What needs to be done >> Find the lines of data that contain the string "will", then list them.

Records to use >>
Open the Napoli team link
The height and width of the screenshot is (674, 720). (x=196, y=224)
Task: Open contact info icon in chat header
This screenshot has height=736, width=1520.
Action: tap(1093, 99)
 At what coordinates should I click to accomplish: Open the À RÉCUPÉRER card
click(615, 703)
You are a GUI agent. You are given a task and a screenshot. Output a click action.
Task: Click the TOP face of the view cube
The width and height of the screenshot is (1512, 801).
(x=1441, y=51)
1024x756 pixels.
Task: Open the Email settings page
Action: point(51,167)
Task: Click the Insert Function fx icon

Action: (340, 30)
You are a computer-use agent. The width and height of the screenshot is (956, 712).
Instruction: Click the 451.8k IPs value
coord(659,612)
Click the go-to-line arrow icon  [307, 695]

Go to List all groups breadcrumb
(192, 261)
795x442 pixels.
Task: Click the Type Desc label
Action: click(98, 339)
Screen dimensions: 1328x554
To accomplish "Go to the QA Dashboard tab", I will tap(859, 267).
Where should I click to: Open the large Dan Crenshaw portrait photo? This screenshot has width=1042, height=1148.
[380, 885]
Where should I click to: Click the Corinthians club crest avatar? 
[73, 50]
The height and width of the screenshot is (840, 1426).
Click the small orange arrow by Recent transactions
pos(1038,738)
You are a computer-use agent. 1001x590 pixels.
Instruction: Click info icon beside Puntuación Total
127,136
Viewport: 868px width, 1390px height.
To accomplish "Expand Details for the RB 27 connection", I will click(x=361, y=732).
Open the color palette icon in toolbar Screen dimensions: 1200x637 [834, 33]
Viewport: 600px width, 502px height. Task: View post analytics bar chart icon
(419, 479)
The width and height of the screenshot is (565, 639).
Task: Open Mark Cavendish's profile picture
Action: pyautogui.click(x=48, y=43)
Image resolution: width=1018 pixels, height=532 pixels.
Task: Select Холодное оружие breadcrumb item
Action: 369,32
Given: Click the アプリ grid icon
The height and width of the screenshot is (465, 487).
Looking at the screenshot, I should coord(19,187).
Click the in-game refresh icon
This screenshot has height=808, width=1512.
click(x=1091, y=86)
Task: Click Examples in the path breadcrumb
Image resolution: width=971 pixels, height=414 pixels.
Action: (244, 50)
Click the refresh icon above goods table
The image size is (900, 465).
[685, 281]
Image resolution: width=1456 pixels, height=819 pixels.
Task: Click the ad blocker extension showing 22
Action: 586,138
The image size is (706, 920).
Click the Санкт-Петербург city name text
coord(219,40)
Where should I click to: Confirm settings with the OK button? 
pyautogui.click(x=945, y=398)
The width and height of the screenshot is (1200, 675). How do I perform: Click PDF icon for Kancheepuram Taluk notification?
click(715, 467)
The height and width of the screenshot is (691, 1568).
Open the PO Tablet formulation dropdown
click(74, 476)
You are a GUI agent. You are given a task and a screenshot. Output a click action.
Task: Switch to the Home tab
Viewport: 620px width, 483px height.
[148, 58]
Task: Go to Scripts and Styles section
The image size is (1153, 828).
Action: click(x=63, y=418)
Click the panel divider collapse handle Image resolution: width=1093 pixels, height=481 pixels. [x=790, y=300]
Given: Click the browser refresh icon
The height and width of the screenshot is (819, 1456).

Answer to the exercise >>
To accomplish "Go to the QA Dashboard tab", I will tap(859, 267).
To accomplish "Expand Details for the RB 27 connection", I will click(x=361, y=732).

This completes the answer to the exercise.